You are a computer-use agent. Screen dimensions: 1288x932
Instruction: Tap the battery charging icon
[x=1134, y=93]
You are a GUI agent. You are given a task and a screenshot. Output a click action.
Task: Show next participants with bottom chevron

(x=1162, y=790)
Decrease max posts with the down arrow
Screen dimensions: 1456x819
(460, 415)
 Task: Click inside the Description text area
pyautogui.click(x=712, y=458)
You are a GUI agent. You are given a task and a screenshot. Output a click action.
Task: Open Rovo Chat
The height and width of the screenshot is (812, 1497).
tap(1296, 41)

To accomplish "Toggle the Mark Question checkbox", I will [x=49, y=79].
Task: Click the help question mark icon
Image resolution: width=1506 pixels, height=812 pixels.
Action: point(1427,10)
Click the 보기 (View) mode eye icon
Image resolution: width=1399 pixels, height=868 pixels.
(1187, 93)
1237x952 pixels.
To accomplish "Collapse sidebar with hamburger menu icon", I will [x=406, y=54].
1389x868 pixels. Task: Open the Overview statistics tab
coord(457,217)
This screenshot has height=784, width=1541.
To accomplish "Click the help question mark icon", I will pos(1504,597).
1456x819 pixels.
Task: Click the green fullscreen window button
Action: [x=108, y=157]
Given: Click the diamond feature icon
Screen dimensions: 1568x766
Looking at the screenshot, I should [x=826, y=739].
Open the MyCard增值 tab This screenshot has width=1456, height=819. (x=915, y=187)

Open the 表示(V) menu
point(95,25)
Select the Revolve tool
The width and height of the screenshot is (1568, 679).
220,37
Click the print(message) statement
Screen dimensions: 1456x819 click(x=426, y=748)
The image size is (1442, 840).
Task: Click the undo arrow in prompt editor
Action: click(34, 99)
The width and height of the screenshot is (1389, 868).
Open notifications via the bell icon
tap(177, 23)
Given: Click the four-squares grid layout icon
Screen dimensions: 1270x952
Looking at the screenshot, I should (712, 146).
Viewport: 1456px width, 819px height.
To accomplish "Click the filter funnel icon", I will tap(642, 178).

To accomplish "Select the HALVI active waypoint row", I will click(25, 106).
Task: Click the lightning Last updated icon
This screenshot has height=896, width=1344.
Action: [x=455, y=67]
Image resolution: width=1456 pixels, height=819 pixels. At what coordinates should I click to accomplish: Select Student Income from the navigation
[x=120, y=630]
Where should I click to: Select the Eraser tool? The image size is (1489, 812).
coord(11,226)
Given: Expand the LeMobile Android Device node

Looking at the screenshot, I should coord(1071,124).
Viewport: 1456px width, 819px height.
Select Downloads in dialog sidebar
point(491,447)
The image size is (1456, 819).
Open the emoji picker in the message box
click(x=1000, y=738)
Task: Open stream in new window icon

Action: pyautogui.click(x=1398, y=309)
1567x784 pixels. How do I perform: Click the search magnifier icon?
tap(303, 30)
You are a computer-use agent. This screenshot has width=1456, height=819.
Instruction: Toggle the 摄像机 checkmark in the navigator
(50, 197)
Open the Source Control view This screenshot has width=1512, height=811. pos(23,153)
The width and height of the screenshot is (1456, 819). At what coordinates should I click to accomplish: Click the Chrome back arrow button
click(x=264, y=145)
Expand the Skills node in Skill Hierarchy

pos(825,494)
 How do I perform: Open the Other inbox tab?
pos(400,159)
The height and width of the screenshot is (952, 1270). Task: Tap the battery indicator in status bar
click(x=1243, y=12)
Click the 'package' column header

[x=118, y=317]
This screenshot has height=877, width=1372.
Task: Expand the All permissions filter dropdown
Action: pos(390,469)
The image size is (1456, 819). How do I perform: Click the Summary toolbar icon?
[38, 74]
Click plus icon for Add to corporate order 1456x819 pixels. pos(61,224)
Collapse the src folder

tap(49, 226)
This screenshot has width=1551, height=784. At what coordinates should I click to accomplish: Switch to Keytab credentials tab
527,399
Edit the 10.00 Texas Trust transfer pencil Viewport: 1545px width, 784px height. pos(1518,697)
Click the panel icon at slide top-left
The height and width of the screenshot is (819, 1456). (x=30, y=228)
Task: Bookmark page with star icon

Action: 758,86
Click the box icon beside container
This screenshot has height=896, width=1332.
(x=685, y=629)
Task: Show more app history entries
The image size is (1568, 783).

#### [Task directions]
Search the lines above for the string "agent", then show every one that has it.

#### [Problem solution]
You are a computer-use agent. Screen dimensions: 1288x932
You are a GUI agent. You are given a task and a screenshot. Output a click action.
You are a GUI agent. You are given a task and a screenshot. Output a click action.
You are a computer-use agent. This screenshot has width=1456, height=819.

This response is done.